Circulating oxytocin levels are known to decline with age, and a number of research groups have focused on upregulation of oxytocin as an approach to treating aging. A couple of papers published a few months ago are indicative of the animal studies presently taking place, the first focused on increased longevity in mice achieved via the combined reduction of TGF-β and increase in oxytocin, and the second evaluating intranasal delivery of oxytoxin as a route to improve function in the aging brain.
Today’s paper reports on another example of oxytocin delivery in aged mice. These researchers are also focused on the brain, but in this case the oxytocin is delivered via intraperitoneal injection. As with most peptide or protein therapies, the effects are limited in scope as the delivered molecules have a short half-life. Repeated treatments are required, often daily, as is the case here. Given further progress towards the clinic, however, we might expect that the community of developers presently assessing gene therapies to safely transform a small number of cells into long-lasting factories that produce a desired circulating molecule (such as klotho or follistatin) will add oxytocin to their list.

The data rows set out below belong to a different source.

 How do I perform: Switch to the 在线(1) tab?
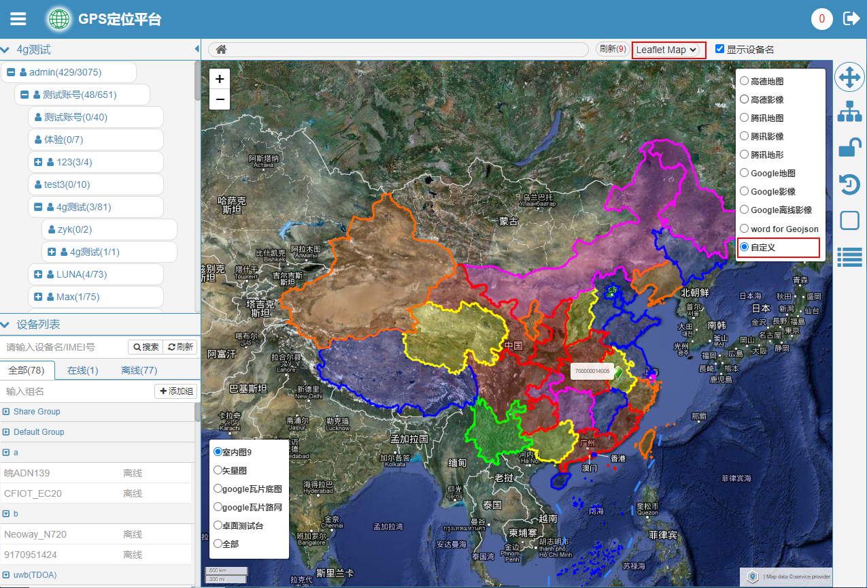pyautogui.click(x=82, y=370)
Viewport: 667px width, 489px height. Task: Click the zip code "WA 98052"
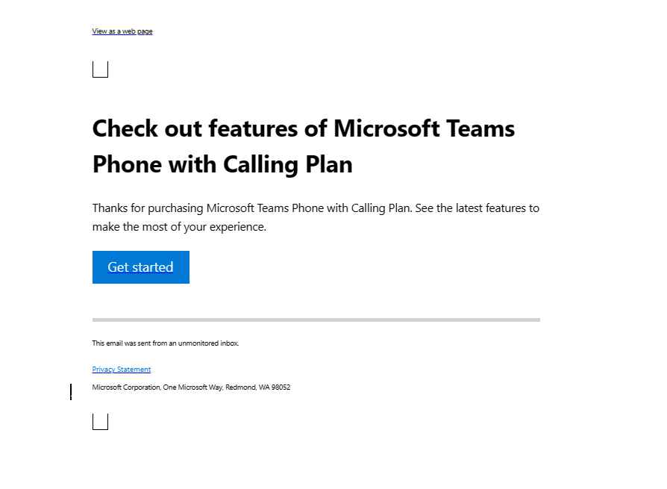coord(275,387)

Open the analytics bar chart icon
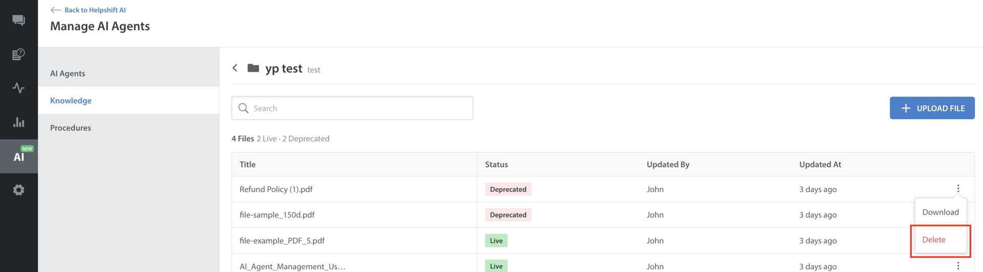18,122
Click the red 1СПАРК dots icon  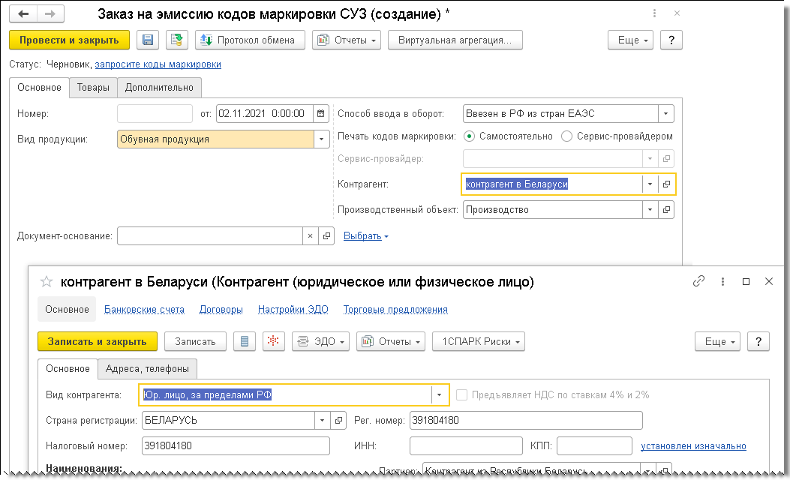point(273,341)
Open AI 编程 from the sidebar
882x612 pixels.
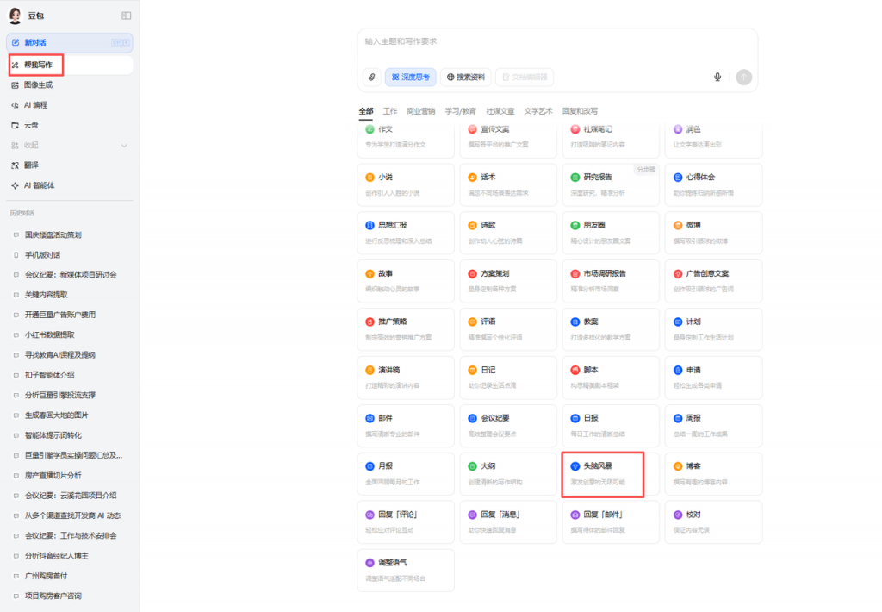coord(35,105)
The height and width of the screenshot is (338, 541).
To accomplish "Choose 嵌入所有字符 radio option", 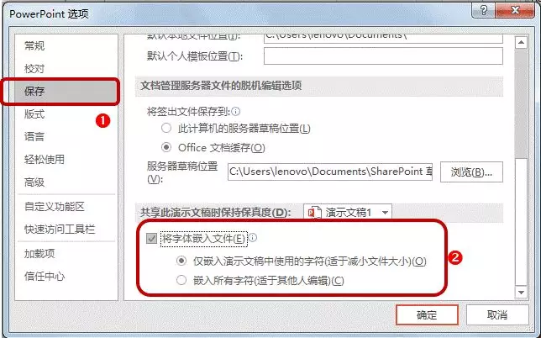I will click(181, 280).
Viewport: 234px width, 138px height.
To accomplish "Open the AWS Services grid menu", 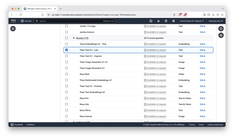I will click(26, 21).
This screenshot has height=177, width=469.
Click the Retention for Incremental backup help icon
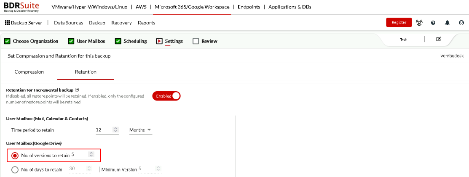tap(77, 90)
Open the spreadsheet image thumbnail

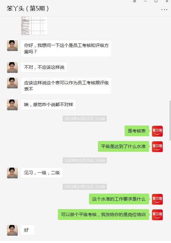tap(34, 26)
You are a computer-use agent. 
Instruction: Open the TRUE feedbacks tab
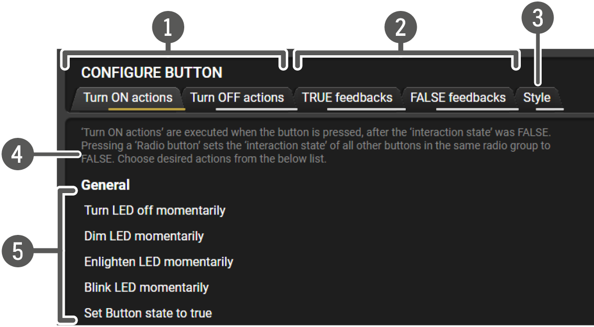coord(347,98)
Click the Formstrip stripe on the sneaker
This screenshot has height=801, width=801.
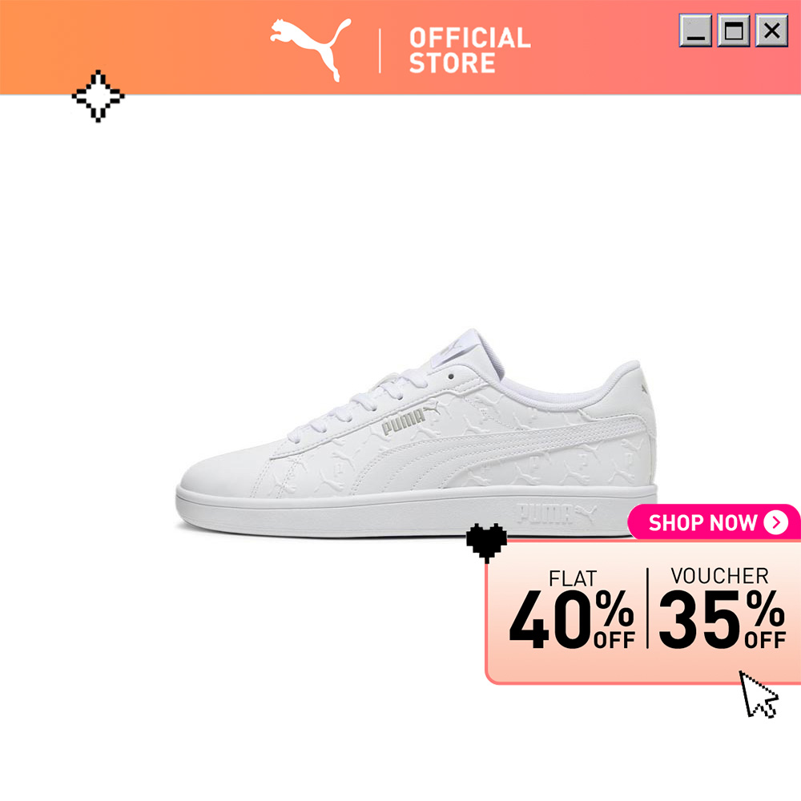pyautogui.click(x=505, y=449)
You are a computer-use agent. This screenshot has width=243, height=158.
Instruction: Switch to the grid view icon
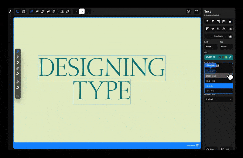pos(23,11)
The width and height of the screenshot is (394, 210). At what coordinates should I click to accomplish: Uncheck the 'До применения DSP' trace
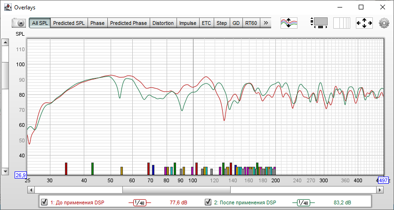(x=44, y=202)
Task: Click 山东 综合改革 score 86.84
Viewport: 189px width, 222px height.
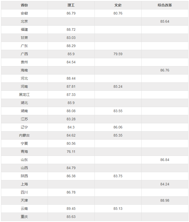Action: [x=165, y=160]
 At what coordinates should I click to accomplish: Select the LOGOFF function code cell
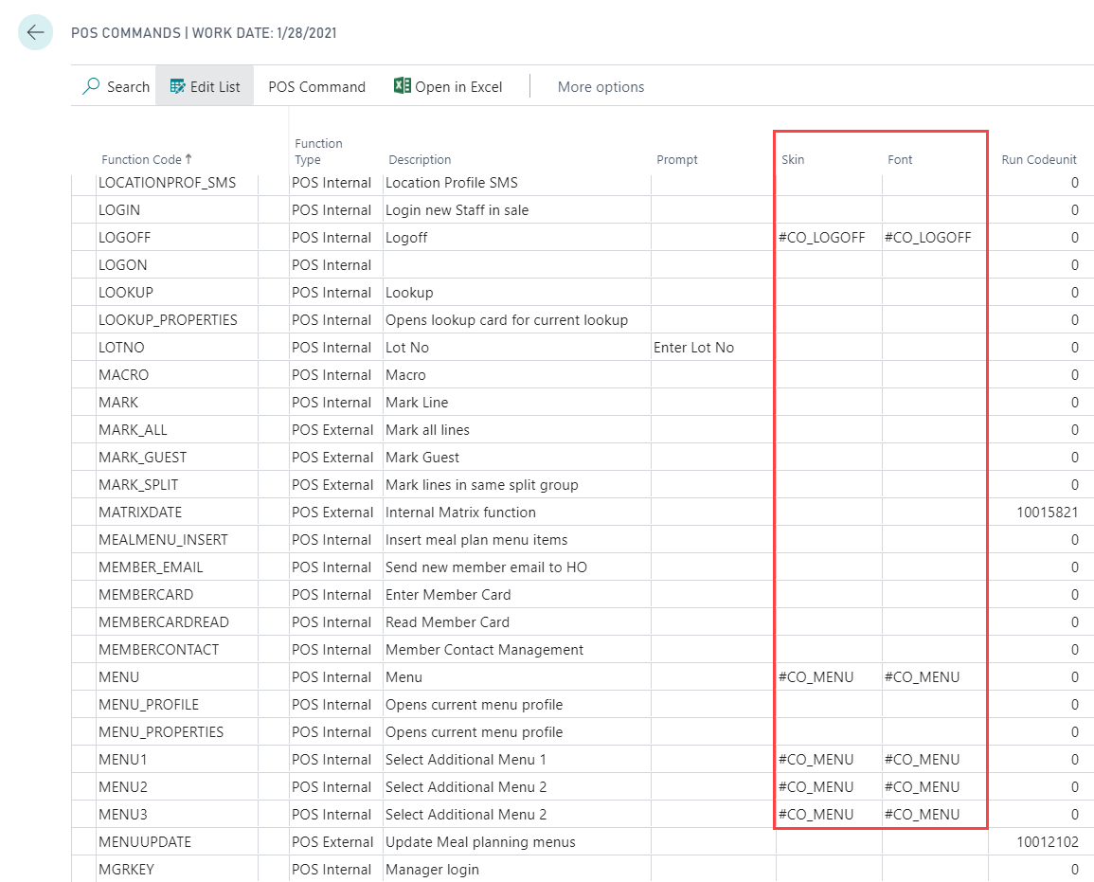pyautogui.click(x=124, y=238)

Brain aging is characterized by progressive structural and functional deterioration, leading to cognitive decline and impaired social functioning. A key factor in this process is the age-related decline in adult neurogenesis, particularly in the hippocampal dentate gyrus, which is linked to deficits in learning, memory, and increased social anxiety. Oxytocin, a neuropeptide synthesized in the hypothalamus, regulates social behavior, cognition, and emotion by acting on brain regions including the hippocampus. Importantly, oxytocin levels decrease with age, potentially contributing to cognitive impairment.
Here, we examined whether chronic intraperitoneal oxytocin administration could attenuate cognitive decline in aged mice. Twelve-month-old mice received oxytocin injections (0.5 mg/kg) five times weekly for 13 weeks. Behavioral testing at 12 weeks of treatment using the object-place recognition task showed enhanced spatial learning and recognition memory in oxytocin-treated mice compared with saline controls. Immunohistochemistry revealed significantly increased doublecortin (DCX)-positive cells in the hippocampus, indicating enhanced neurogenesis. Furthermore, oxytocin treatment upregulated the expression of glutamate receptor 1 (GluR1) and N-methyl-D-aspartate receptor subunit 2B (NMDAR2B), which are markers of synaptic plasticity.
These findings suggest that chronic oxytocin treatment is associated with enhanced neurogenesis and synaptic plasticity, which may contribute to improved cognition in aged mice. Our results support oxytocin as a potential therapeutic agent for age-related cognitive decline.